Second, the fees Defendant incurred to obtain printed transcripts of its own employees' depositions were likewise necessary for use in the case. These employees were (1) Chief Grimm (the fire chief whom Plaintiff alleged terminated him for discriminatory reasons), and (2) Messrs. Coutorie, De Los Reyes, Hamilton, Lee and Rippard (the co-workers whom Plaintiff alleged were comparators for purposes of his disparate-treatment claim). Plaintiff argues that because Defendant employs these deponents and did not notice their depositions, the costs for the transcripts of the depositions are not taxable under section 1920. Plaintiff cites no authority to substantiate this premise, nor has the Court found any. Section 1920 only requires that the transcripts were necessary for use in the case and charged at a reasonable rate, and they were.
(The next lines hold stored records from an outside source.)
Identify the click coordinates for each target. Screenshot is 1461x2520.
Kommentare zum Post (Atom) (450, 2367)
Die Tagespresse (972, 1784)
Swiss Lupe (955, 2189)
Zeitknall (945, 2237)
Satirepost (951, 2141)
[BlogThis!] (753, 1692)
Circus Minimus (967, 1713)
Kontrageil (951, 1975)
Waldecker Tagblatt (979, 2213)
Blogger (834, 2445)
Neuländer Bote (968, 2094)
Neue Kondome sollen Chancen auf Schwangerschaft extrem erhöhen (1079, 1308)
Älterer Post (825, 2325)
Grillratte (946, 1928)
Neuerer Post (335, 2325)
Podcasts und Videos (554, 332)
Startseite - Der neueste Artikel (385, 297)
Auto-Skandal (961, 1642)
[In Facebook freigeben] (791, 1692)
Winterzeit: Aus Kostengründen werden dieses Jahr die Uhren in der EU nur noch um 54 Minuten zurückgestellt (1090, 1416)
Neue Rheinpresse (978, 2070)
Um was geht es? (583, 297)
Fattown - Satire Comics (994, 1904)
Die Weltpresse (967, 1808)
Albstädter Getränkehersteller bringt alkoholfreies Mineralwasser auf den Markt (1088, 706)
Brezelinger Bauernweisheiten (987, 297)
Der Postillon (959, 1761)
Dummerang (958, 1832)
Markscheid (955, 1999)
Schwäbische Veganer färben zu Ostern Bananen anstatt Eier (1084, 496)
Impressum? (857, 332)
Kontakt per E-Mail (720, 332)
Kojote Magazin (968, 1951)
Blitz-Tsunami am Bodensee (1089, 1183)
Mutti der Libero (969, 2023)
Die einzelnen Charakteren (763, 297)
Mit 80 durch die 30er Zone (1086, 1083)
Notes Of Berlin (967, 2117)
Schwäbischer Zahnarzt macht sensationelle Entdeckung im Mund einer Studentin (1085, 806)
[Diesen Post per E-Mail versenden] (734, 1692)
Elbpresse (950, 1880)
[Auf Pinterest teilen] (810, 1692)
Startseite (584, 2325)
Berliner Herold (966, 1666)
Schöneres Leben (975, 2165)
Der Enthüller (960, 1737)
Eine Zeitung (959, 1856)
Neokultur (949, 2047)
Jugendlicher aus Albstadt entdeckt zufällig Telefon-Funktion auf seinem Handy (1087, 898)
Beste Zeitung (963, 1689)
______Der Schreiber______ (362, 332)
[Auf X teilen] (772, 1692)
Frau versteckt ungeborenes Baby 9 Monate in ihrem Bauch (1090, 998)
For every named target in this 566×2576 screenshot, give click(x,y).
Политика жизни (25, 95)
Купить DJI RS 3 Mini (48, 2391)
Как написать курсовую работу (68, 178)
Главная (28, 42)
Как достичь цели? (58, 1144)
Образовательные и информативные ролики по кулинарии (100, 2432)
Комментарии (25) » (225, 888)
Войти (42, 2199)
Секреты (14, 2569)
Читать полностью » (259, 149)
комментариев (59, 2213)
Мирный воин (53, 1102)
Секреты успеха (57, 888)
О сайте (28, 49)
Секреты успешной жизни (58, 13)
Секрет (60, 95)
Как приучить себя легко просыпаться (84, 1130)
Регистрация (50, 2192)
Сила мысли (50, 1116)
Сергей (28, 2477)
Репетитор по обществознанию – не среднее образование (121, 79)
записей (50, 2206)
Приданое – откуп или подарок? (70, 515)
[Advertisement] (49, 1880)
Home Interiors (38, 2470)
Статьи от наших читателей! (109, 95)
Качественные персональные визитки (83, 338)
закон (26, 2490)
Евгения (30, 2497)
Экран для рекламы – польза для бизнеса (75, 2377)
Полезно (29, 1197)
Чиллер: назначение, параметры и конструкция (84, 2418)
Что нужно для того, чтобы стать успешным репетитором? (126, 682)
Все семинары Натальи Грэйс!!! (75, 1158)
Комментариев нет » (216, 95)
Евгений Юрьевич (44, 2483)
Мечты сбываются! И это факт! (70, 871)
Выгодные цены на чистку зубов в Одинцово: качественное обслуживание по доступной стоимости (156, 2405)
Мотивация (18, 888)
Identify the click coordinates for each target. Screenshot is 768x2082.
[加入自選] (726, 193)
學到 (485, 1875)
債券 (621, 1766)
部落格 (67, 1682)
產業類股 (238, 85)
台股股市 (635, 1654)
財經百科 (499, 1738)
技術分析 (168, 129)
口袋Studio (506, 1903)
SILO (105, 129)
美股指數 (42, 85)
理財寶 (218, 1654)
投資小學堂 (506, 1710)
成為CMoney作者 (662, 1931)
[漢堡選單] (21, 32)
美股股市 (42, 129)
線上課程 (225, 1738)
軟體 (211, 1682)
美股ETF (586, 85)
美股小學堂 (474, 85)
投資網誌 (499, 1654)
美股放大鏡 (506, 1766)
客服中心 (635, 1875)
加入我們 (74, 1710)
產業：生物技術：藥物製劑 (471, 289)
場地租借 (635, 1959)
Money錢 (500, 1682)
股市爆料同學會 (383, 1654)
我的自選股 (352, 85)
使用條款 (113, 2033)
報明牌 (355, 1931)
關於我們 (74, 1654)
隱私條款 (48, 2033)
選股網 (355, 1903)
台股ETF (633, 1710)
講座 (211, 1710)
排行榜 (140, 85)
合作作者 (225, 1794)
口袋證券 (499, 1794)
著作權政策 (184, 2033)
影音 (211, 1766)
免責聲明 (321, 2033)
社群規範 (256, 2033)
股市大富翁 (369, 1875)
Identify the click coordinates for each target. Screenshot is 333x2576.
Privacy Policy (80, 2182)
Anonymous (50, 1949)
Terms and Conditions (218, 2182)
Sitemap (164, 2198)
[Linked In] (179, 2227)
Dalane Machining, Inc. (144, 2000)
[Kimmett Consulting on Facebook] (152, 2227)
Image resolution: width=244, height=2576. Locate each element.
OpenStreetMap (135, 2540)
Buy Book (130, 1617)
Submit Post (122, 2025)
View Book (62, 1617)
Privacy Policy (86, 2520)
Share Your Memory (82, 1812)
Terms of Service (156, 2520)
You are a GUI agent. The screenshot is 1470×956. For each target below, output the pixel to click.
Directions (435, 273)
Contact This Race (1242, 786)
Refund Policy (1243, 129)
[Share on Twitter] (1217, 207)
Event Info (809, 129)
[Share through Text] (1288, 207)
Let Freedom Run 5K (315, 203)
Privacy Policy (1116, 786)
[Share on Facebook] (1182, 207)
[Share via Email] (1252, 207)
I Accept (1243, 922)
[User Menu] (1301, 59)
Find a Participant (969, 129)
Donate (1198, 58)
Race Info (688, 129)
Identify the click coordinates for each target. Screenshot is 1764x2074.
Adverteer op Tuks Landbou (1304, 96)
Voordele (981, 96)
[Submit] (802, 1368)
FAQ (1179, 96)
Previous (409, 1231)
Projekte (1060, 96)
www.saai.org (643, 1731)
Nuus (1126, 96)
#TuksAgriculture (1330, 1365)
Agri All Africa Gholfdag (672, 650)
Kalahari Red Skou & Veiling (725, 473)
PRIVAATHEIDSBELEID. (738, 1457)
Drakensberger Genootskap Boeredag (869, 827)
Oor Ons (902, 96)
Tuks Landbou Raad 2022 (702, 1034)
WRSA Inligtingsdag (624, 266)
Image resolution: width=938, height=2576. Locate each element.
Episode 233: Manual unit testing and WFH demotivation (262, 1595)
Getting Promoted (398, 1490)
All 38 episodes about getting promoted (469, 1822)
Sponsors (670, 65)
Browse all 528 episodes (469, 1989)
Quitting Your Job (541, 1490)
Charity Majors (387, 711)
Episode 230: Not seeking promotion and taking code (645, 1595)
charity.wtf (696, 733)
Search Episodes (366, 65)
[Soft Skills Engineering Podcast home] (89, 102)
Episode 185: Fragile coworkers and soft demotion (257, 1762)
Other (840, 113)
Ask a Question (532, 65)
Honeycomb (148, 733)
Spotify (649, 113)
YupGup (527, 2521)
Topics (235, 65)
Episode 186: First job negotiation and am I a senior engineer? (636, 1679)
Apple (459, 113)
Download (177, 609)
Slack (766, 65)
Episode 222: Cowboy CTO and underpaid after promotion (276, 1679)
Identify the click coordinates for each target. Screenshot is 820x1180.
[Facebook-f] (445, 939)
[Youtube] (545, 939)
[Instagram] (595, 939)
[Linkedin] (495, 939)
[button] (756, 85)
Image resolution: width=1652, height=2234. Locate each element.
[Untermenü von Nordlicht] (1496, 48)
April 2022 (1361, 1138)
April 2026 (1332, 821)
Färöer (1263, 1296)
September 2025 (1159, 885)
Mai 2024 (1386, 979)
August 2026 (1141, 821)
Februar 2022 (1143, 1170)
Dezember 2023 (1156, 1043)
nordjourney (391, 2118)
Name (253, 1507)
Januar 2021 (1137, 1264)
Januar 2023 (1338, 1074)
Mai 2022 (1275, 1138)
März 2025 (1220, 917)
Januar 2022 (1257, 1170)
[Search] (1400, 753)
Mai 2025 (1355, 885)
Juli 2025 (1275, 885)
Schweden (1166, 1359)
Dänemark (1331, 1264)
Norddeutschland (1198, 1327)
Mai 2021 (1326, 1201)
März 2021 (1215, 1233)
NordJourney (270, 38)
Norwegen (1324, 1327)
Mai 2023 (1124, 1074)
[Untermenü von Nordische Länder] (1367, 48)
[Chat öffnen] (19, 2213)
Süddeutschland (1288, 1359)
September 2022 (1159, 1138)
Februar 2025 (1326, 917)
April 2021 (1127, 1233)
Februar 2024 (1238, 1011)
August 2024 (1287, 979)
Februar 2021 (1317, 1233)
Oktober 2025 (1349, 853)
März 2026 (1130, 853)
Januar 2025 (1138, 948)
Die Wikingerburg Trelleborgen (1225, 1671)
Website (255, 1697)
Finally, Plaintiff objects to Defendant's request for $2,695.95 in copying costs because "most of Defendant's listed copying costs are in-house; as such, they should be disallowed." Costs for in-house copies are recoverable assuming the costs do not exceed the charges of an outside print shop. Haroco, Inc. v. Am. Nat'l Bank Trust Co. of Chicago, 38 F.3d 1429, 1441 (7th Cir. 1994) ("[C]harges for in-house reproduction may not exceed the charges of an outside print shop." (quoting Martin v. United States, 931 F.2d 453, 455 (7th Cir. 1991)). Here, Defendant's counsel charged a reasonable rate — $0.15 per page. See, e.g., Sigur v. Emerson Process Mgmnt., No. 05-1323-A-M2, 2008 WL 1908590, at *6 n. 8 (M.D. La. Feb. 21, 2008) ("The Court's review of the relevant jurisprudence indicates that rates which have been deemed reasonable range from $.10 to $.25 per page, with most courts adopting a $.10 to $.15 copying rate."); Harkins v. Riverboat Services, Inc., 286 F. Supp. 2d 976, 982 (N.D. Ill. 2003) ("Copy fees between $0.10 and $0.20 per page are reasonable."). Plaintiff makes no argument that the copies Defendant made were unnecessary, but rests his objection solely on the ground that Defendant cannot recover because the copies were made in-house; that objection is overruled.
Document No. 44 at 3.
Regardless, Defendant has proffered a list containing the date and amount charged for photocopies made in connection with this case and attached a declaration from its counsel, under penalty of perjury, specifically representing that the copies were necessarily incurred as part of Defendant's summary judgment filings, document production, and exhibits used in depositions. Document No. 45, ex. A. The Court finds that the $2,695.95 in copying costs were necessary for the case. See Sigur, 2008 WL 1908590, at *6.
III. Order
Accordingly, it isORDERED that Defendant The City of Texas City, Texas's Motion for Taxable Costs (Document No. 43) is GRANTED, Plaintiff James J. Nunez's Objections to Bill of Costs (Document No. 44) are DENIED, and it is therefore
ORDERED that Defendant The City of Texas City, Texas shall have and recover of and from Plaintiff James J. Nunez taxable costs of SIX THOUSAND TWO HUNDRED SIX and 62/100 DOLLARS ($6,206.62).
The Clerk will enter this Order, providing a correct copy to all counsel of record.